Principal Routes of Endocytosis

Clathrin-Mediated Endocytosis Pathway

The hallmark of the clathrin-mediated endocytosis pathway (CME) is the involvement of clathrin, a triskelion-shaped protein that assembles in a lattice-like structure. Specific cargos in the clathrin-coated pits are internalized by dynamin-dependent vesicle fission, followed by the clathrin disassembly (28). CME allows the target proteins to be transported to endosomes, which are sorting stations directing endocytosed vesicles to either recycling or degradation pathways. The CME process progresses through a series of well-regulated steps resulting in morphological alterations. First, phosphatidylinositol-4,5-bisphosphate [PI (4,5] P2]-enriched regions in the plasma membrane recruit the clathrin adaptor proteins such as AP2, epsin, and dynamin. Second is the recruitment of proteins with Bin-Amphiphysin-Rvs (BAR)-containing domain such as endophilin, which can initiate the clathrin nucleation and polymerization resulting in the growth of the clathrin-coated pits (CCP), to approximately 60–120 nm in diameter (3, 2931). Lastly, the formation of clathrin-coated vesicles (CCVs) is generated by the pinching off of CCP from the plasma membrane through GTPase dynamin assembly, GTP hydrolysis, dephosphorylation of [PI (4,5] P2] by synaptojanin. Lastly, uncoating of clathrin and shedding of the CCPs occurs with the help of auxillin/cyclin G-associated kinase (GAK) and hsc70 (3234).

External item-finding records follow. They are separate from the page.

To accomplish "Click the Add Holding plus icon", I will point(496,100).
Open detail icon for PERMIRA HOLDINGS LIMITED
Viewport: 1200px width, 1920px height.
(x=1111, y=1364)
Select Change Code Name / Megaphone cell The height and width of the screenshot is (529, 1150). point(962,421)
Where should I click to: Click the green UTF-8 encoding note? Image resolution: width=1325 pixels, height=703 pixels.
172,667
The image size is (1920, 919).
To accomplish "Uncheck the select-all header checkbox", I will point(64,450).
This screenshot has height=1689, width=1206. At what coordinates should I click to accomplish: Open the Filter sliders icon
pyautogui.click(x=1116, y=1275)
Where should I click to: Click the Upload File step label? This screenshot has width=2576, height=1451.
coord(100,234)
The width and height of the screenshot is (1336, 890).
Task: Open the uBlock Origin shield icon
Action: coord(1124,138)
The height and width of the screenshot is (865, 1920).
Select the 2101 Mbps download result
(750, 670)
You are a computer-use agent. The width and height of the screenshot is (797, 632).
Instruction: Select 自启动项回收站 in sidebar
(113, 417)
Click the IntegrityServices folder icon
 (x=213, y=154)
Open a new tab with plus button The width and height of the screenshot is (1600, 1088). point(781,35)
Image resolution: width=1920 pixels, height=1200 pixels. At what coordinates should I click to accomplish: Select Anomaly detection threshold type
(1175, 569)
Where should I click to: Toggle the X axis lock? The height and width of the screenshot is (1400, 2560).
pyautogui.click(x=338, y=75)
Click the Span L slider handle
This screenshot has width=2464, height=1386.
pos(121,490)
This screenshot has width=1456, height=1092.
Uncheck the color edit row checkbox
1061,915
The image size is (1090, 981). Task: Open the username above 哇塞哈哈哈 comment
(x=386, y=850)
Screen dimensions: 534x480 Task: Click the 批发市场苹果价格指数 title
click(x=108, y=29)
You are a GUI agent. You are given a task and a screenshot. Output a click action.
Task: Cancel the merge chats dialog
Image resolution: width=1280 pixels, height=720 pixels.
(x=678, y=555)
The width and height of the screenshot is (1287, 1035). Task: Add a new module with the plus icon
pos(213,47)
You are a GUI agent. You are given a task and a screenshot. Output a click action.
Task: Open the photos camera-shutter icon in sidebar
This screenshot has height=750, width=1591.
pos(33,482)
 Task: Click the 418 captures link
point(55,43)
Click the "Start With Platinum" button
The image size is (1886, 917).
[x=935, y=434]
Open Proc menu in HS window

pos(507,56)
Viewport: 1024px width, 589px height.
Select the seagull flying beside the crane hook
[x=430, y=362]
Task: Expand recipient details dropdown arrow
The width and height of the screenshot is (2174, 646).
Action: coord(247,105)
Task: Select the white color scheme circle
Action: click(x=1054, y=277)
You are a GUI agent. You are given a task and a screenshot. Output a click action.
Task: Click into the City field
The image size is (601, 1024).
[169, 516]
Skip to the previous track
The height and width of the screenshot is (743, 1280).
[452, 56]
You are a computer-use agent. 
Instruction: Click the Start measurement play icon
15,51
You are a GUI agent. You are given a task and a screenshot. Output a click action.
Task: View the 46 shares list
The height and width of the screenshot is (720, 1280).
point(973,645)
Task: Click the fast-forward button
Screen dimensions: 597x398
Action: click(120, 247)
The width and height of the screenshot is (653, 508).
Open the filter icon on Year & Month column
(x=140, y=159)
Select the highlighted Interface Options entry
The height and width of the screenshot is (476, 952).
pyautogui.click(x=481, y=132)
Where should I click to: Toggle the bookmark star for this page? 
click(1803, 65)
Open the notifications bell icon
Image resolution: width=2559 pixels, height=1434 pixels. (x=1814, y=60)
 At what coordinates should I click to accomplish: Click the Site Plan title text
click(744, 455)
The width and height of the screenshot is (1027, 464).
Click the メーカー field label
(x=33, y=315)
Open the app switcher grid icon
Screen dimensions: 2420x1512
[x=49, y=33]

Clathrin-Independent Endocytosis Pathway

In order to adapt to the requirements of different cell types, the endocytic machinery in mammals is highly complex. CME alone is likely inadequate to meet this demand (35). Many mechanisms of clathrin-independent endocytosis (CIE) that play a critical role in cell trafficking have been identified and characterized, especially with the development of electron microscopy (4). Eleven types of CIE modes were discovered and identified, including macropinocytosis, phagocytosis, caveolae-dependent endocytosis, arf6-dependent endocytosis, flotillin-dependent endocytosis, CLIC/GEEC-mediated pathway endocytosis, fast endophilin-mediated endocytosis (FEME), ultrafast endocytosis (UFE), activity-dependent bulk endocytosis (ADBE), IL-2Rβ pathway endocytosis, and massive endocytosis (4, 35, 36). Interestingly, CME and these 11 types of CIE are endocytic pathways that are cholesterol-dependent. Moreover, CME and 6 types of CIE including phagocytosis, caveolae-dependent endocytosis, FEME, ADBE, UFE, IL-2Rβ pathway endocytosis, are dynamin-dependent (35).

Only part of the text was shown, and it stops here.